When you click on links to various merchants on this site and make a purchase, this can result in this site earning a commission. Affiliate programs and affiliations include, but are not limited to, the eBay Partner Network.
I'm having the same problem with my newly acquired '96 F150. The passenger side worked great at first but it now doesn't work at all, just like the driver's side. It looks like power goes to them since the amp meter needle moves when I hit the switch to either window. Is there a relay that could be bad? Or is this the same symptom that you guys experienced and was fixed by the motor gear kit?
Bryant
You actually have a dash voltmeter, not an ammeter, right? But either way, some needle movement when pressing a window switch sounds like the motor is getting power, but won't move. A better test, with engine OFF, is to have a door open so the dome light is on, then press the window switch. If the dome light dims, then the motor is getting power and is drawing current.
Unless a window guide is messed up or something, the cause is almost always a worn-out commutator or brushes in the motor. Time for a new one.
If the pegs on the back of the gear in the window motor's gearcase have crumbled as discussed above, the window motor runs with a rrrr-rrrr-rrrr rhythm to it, but it won't move the window. In that case, I will clean out and fix the motor gearcase, if it is NOT the driver window. I use the driver window a lot, the others rarely, so the driver's window gets a lot of use in comparison. If the pegs crumbled on the driver's motor, the wear-out of the motor's commutator or brushes is not far behind due to use. That's what I have found out in many years and many Ford Lincoln Mercury vehicles. I got tired of pulling a motor again, a year later to replace it. And I learned to NEVER buy a rebuilt motor... a lot of crap that soon died, or developed the broken-peg problem, and had to pull off door panel and do it all over again.

^^^^^^^^^^^^^^^^

Problem requirements - Decide whether each statement agrees with the window motor discussion: (a) the truck with the failing windows is a '96 F150; (b) the dome light test is done with the engine running; (c) the reply recommends buying a rebuilt motor. For each, answer yes or no and quote the words from the discussion that settle it.

Data extract -
^^^^^^^^^^^^^^^^

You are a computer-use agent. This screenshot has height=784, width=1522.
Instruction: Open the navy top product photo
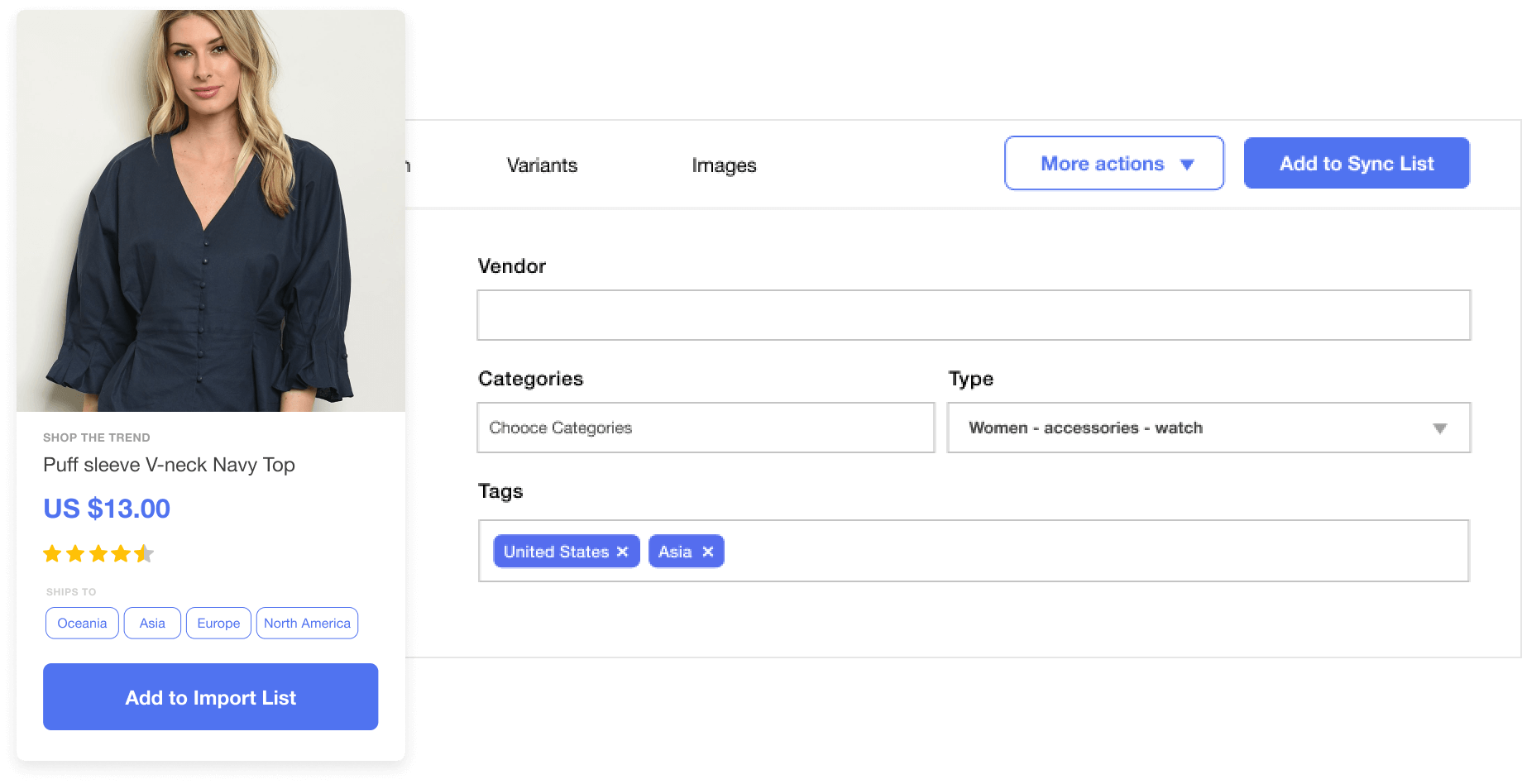pos(211,211)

^^^^^^^^^^^^^^^^

Exercise output -
(a) Yes: "my newly acquired '96 F150"
(b) No: "with engine OFF"
(c) No: "I learned to NEVER buy a rebuilt motor"